PASSAGE PROVIDED |
****************

Keeping a job for a lifetime at the same company is no longer a concern for employees. Nowadays, most employees are looking to explore, to evolve professionally, to grow personally and do not depend on one company to do so. 

With the amount of layoffs in the last generation, employees have learnt to mistrust leaders and corporations. They no longer feel empowered, committed, engaged, aligned with their organization or no longer think that leaders have their best interest at heart.

However, good employees are needed to reach company goals. Leaders should be concerned when several good employees leave in a matter of weeks, when employees start performing poorly, act disengaged, take too many sick leaves, skip meetings, arrive late, are unmotivated, are overworked, unproductive or underpaid.

Wondering what are the strategies and tactics to empower your team, to maintain a trust climate, increase employee alignment and retain talent?

Empowering Your Team & Retaining Talent

What is employee empowerment?

Employee empowerment is a loosely used term.

It mostly designates the way people feel about themselves at work, the ease with which they are able to use their strengths, to freely demonstrate their talents, to achieve their purpose, to find meaning and satisfaction in their jobs.

It also stems from their ability to feel productive, confident and in control in the workplace.

Furthermore, employee empowerment is a leadership style. Leaders must feel empowered in order to empower. Indeed, they must be able to maintain self-confidence, to manage their time, to gain influence, to effectively communicate, to listen, to reach their goals and to be open to learn.

In addition, an empowered employee doesn’t need permission to do his or her work, to create an appropriate process, to control the outcomes of his or her work, to develop a personal scope.

On the other hand, employees who are disempowered don’t openly critique the organization, don’t make open suggestions, don’t challenge the status quo, don’t know what is expected of them, and are often blindsided. When employees don’t feel empowered, they tend to leave.

What are the challenges of employee empowerment?

Deciding to quit is a long process that can be triggered by various traumatic, memorable and emotional events:

  • Lack of empowerment, of recognition, validation or compensation.
  • Lack of career opportunities and possibilities of growth.
  • Lack of challenge. This creates boredom, a need for a career change and a need for more responsibility.
  • Lack of purpose. In this case, employees feel like they are not operating at their maximum potential, that their strengths are not properly used, that their jobs don’t have meaning and don’t bring them satisfaction. Work constitutes an important part of your life. Therefore, making it meaningful and empowering is necessary.

****************

PROBLEMS AND TASKS |
a) Answer these from the passage on employee empowerment:
(i) Because of layoffs in the last generation, what have employees learned to do?
(ii) What must leaders feel in order to empower others?
(iii) What three things does a lack of challenge create?
b) Pick up the passage on employee empowerment after its last sentence and keep writing in the same style.

****************

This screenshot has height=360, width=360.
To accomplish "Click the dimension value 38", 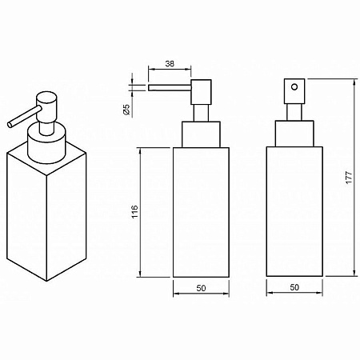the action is click(170, 64).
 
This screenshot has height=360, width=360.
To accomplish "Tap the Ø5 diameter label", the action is click(126, 110).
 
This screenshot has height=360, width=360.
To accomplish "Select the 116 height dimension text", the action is click(135, 211).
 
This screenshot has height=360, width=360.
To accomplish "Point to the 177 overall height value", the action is click(350, 177).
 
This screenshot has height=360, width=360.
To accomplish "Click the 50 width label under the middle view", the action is click(201, 288).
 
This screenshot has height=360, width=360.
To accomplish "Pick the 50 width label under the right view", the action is click(294, 287).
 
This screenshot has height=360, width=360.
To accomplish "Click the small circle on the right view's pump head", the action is click(294, 87).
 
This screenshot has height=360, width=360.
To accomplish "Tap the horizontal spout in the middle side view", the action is click(170, 88).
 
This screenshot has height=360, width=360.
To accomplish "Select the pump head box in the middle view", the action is click(201, 92).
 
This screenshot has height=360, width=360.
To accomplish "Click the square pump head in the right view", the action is click(294, 91).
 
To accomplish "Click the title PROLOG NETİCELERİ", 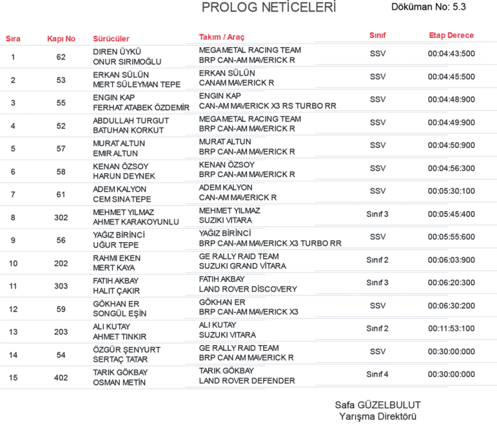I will [268, 8].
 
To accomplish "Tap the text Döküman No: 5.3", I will [429, 7].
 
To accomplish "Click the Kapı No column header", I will [61, 38].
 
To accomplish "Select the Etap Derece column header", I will [451, 35].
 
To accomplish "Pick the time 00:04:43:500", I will [451, 54].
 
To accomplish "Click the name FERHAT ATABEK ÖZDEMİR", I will [141, 107].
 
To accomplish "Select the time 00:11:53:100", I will [451, 328].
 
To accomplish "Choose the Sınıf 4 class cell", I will [377, 374].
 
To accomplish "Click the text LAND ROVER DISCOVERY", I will [248, 289].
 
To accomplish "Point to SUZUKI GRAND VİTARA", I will [243, 266].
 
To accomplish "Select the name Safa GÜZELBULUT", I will [378, 405].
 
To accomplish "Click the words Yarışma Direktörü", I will [378, 417].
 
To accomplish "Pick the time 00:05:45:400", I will [451, 214].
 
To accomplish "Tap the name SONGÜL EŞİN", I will [120, 313].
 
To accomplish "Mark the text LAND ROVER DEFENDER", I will [247, 381].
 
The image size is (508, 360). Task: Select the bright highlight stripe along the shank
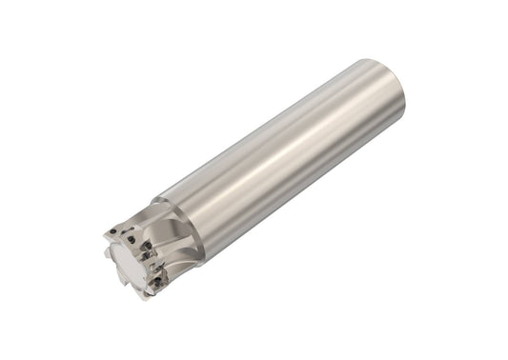click(286, 143)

****************

EXERCISE RESPONSES |
a)
(i) Mistrust leaders and corporations.
(ii) Empowered.
(iii) Boredom, a need for a career change and a need for more responsibility.

b)
  • Career disillusionment. Employees feel like their career path is not as they believed it to be.
  • Workplace toxicity and leader’s unethical behavior. Workplace toxicity comes from the fact that core values and trust have not been instilled. This can result in being influenced, in spreading toxic behavior, in feelings of being marginalized or harassed.
  • Aggressive office politics.
  • Poor communication with higher-ups.
  • Work-life imbalance and lack of flexible hours.
  • Change in personal situation (health, family, …).
  • New sudden career opportunities.

Should you hold back employees who want to leave?

Retaining young employees is the most difficult because they need more care, more validation and more training.

To increase employee engagement and to compete for talents, most organizations resort to quick fixes that provide short them results. It is essential to:

  • Accept that employees are going to leave no matter what.
  • Accept that employees who are leaving are sure about their decision.
  • Accept that the decision to leave is potentially connected to your behavior, to the company’s policy and culture.
  • Hire appropriate employees for the job in the first place by directly asking them about their needs.
  • Conduct an employee exit interview and ask your employees why they want to leave. Doing so will help you fix recurring problems within the organization and reduce employee turnover.

How to empower employees and prevent them from leaving?

To decrease employee turnover, leaders must change their mindset and rethink the company culture. Empowerment can lead to higher levels of commitment, innovation, motivation, more productivity and better relationships.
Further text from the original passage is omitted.